• **Estratto del testo**:
<<<<
Publie le domenica 31 ottobre 2004 par Open-Publishing

di Elisabetta Vassallo e Marco Menduni

PROCESSO G8 Agente si difende: non sono io il manganellatore
Genova«Non ho colpito io quel ragazzo al volto con il manganello. C’è un
filmato che lo dimostra: a ferirlo è stato un poliziotto in divisa, io ero
in borghese». E’ la disperata difesa di Giuseppe De Rosa, l’agente della
Digos di Milano, primo condannato per le violenze al G8. Un anno e otto
mesi per lesioni, nei confronti di un no global quindicenne. «Aspettiamo
le motivazioni del giudice - spiega il suo avvocato Antonio Finelli - poi
faremo appello». Ma De Rosa insiste: mai stato un violento, sono uomo del
dialogo. Il suo legale: «E’ uno dei pochi poliziotti a poter entrare senza
problemi nel centro sociale Leoncavallo di Milano: come si può pensare che
si sia trasformato in un massacratore di no-global?». Il risarcimento al
giovane ferito? De Rosa spiega: non ho tanto denaro da parte, ma il quinto
del mio stipendio è a disposizione.
Menduni e Vassallo

L’agente condannato «Mai stato violento»

G8. Il legale di Canterini: «Non entrò nella scuola Diaz»
>>>>
• **Consegna**:
Ripeti alla lettera la parte dell'articolo sul processo G8 che inizia dalle parole contenenti "PROCESSO G8 Agente" e si ferma dopo "è a disposizione.".

• **Dati**:
<<<<
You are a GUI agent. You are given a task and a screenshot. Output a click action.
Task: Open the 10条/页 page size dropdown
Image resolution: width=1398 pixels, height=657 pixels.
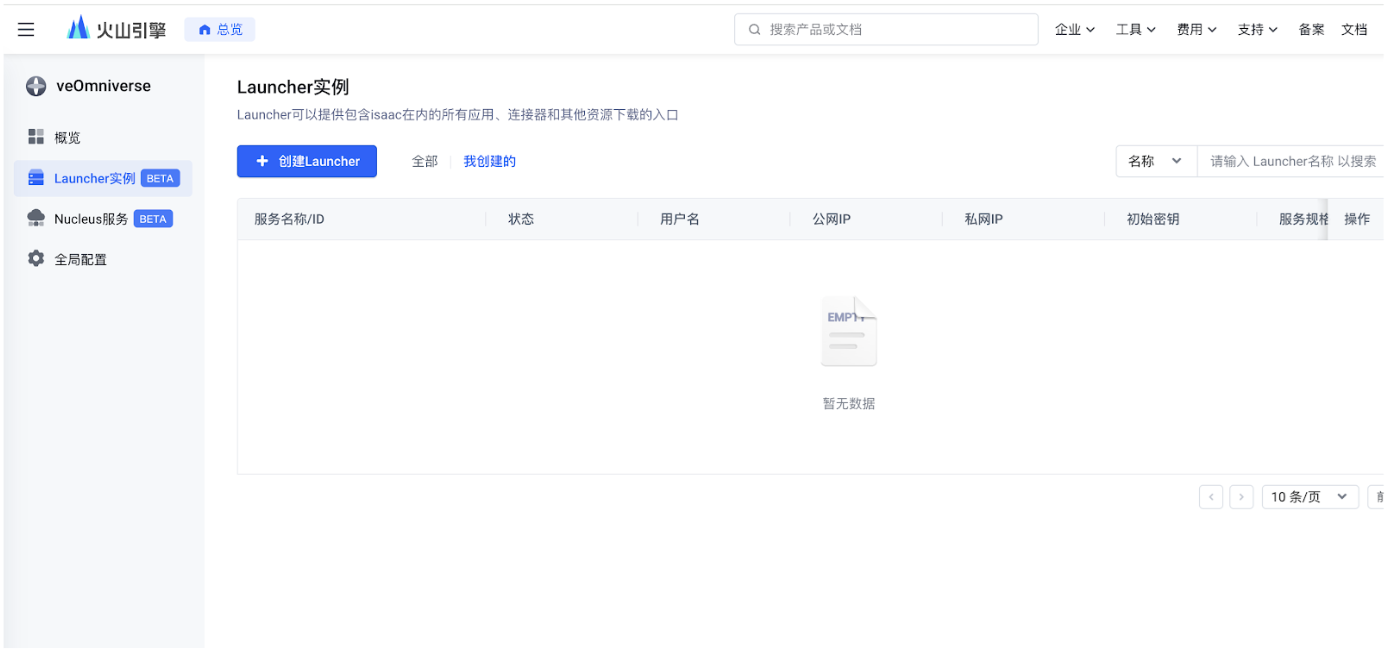(x=1309, y=496)
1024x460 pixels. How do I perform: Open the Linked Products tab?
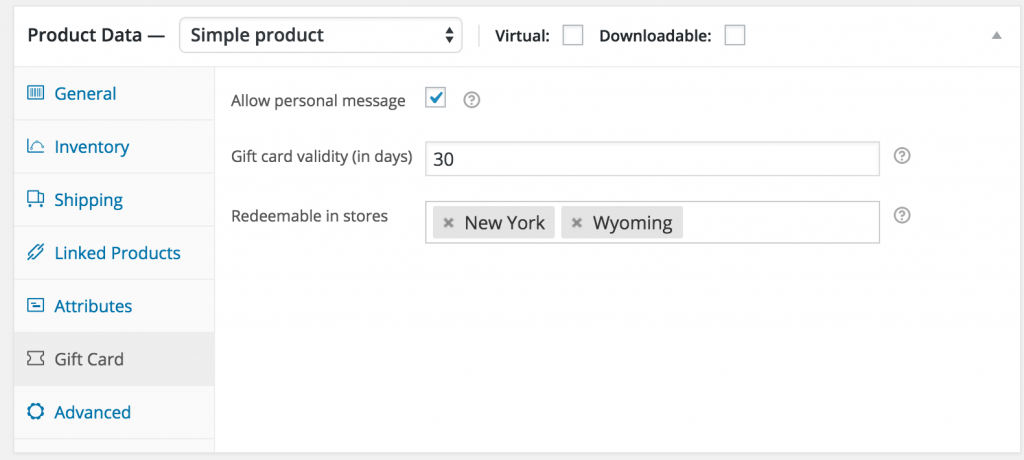point(117,253)
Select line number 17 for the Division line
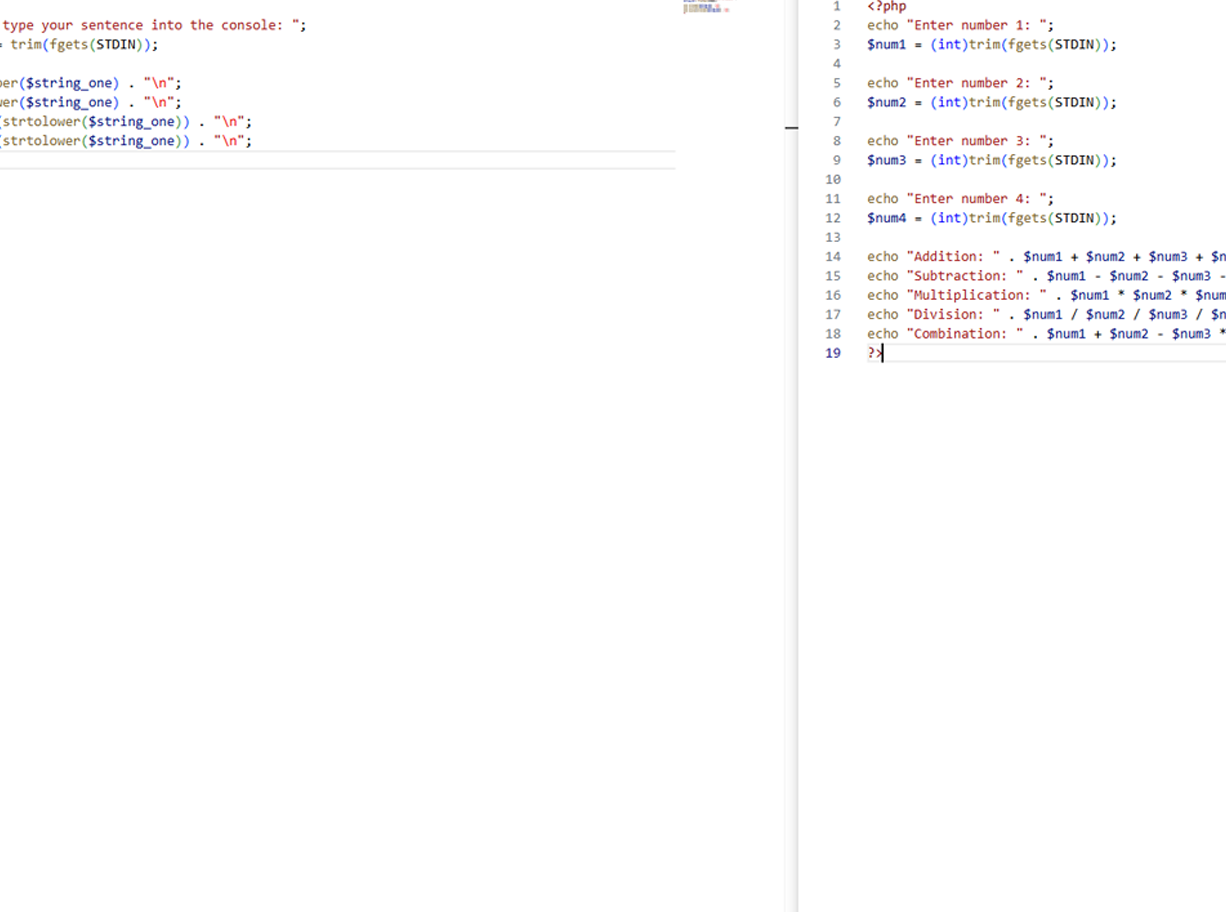 tap(833, 315)
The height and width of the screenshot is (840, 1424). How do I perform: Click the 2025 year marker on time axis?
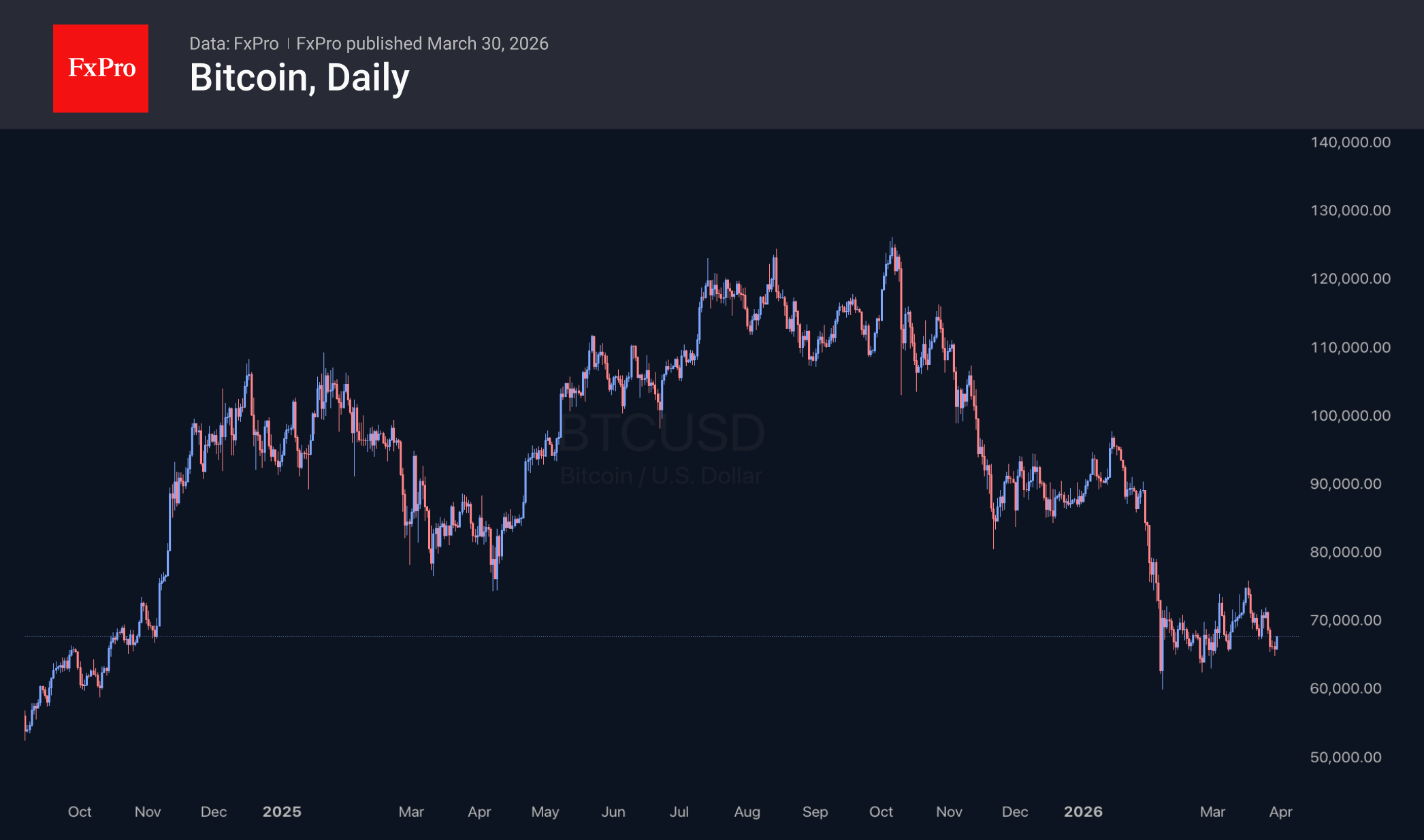(x=282, y=811)
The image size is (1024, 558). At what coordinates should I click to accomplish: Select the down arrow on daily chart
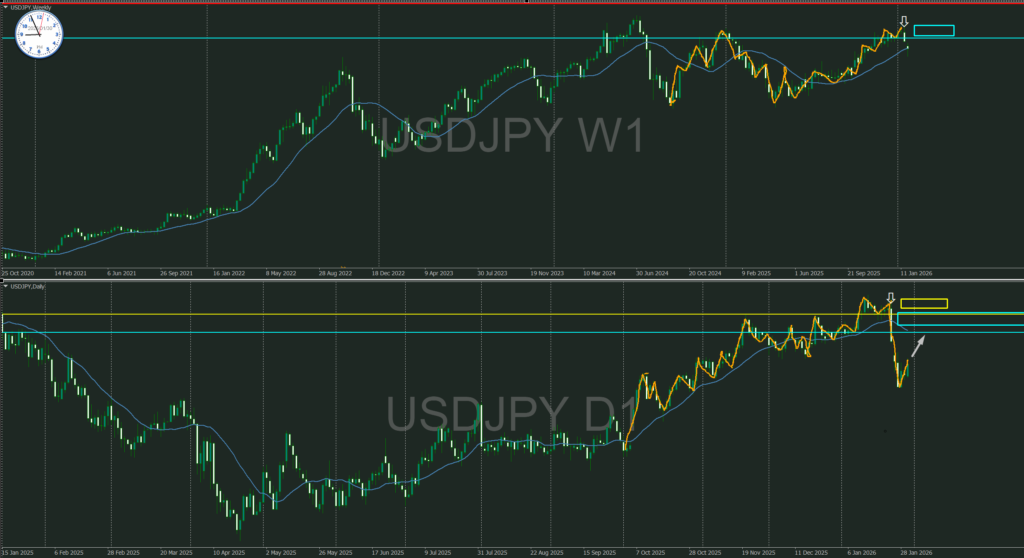(x=891, y=299)
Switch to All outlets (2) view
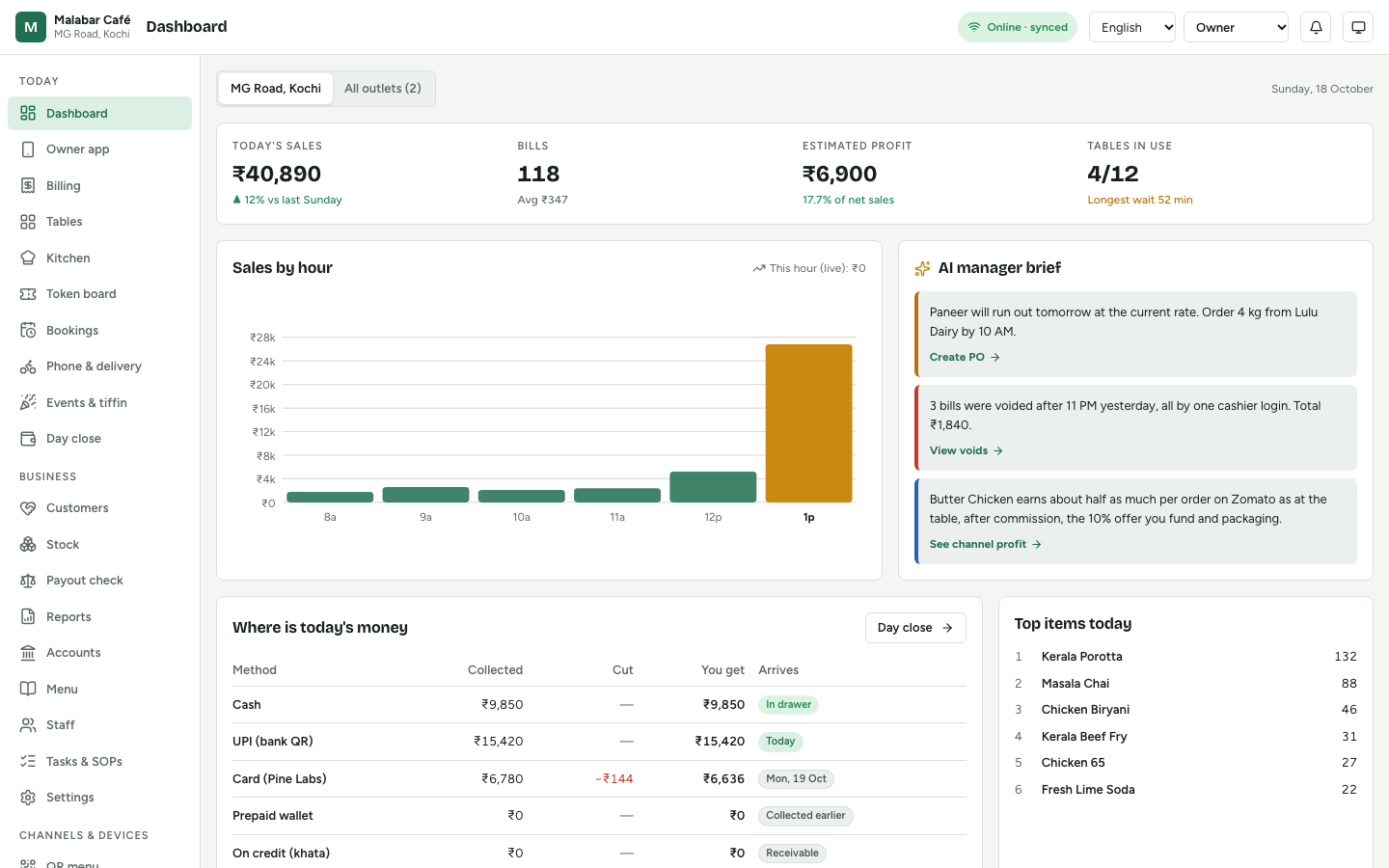1389x868 pixels. [383, 89]
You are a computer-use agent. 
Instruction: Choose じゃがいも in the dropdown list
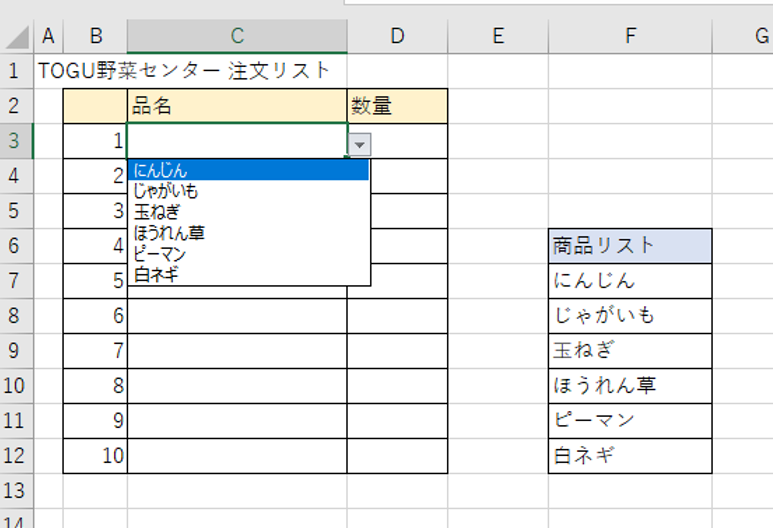pos(248,191)
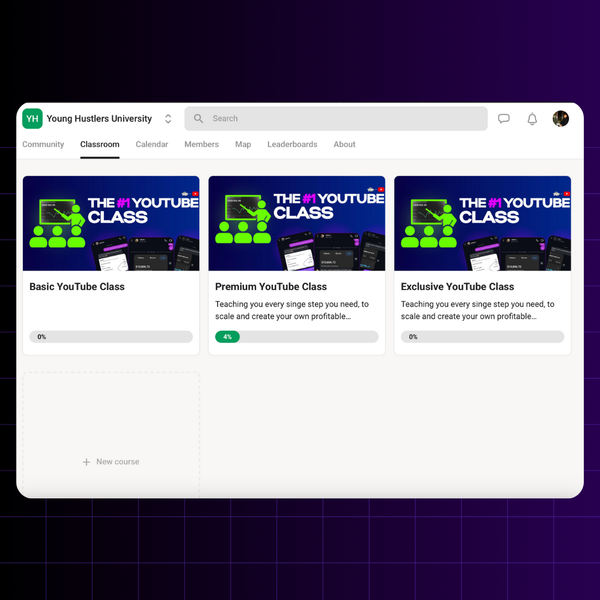This screenshot has width=600, height=600.
Task: Click the New course button
Action: tap(111, 462)
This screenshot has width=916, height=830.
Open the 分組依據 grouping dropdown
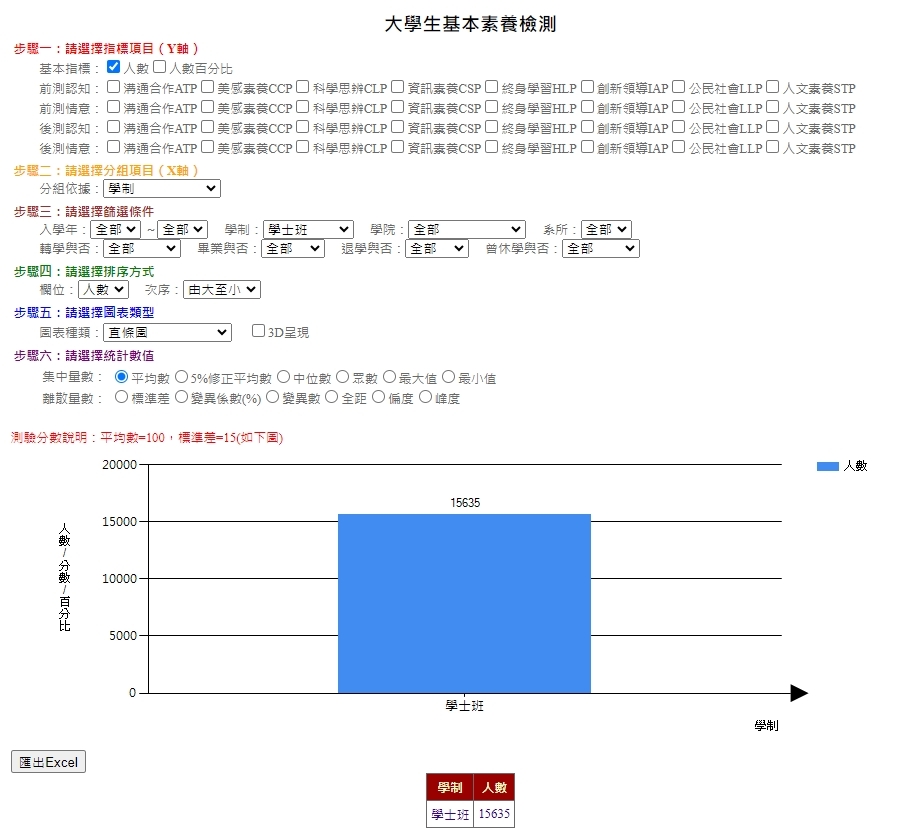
>>>>
• **Svolgimento**:
PROCESSO G8 Agente si difende: non sono io il manganellatore
Genova«Non ho colpito io quel ragazzo al volto con il manganello. C’è un
filmato che lo dimostra: a ferirlo è stato un poliziotto in divisa, io ero
in borghese». E’ la disperata difesa di Giuseppe De Rosa, l’agente della
Digos di Milano, primo condannato per le violenze al G8. Un anno e otto
mesi per lesioni, nei confronti di un no global quindicenne. «Aspettiamo
le motivazioni del giudice - spiega il suo avvocato Antonio Finelli - poi
faremo appello». Ma De Rosa insiste: mai stato un violento, sono uomo del
dialogo. Il suo legale: «E’ uno dei pochi poliziotti a poter entrare senza
problemi nel centro sociale Leoncavallo di Milano: come si può pensare che
si sia trasformato in un massacratore di no-global?». Il risarcimento al
giovane ferito? De Rosa spiega: non ho tanto denaro da parte, ma il quinto
del mio stipendio è a disposizione.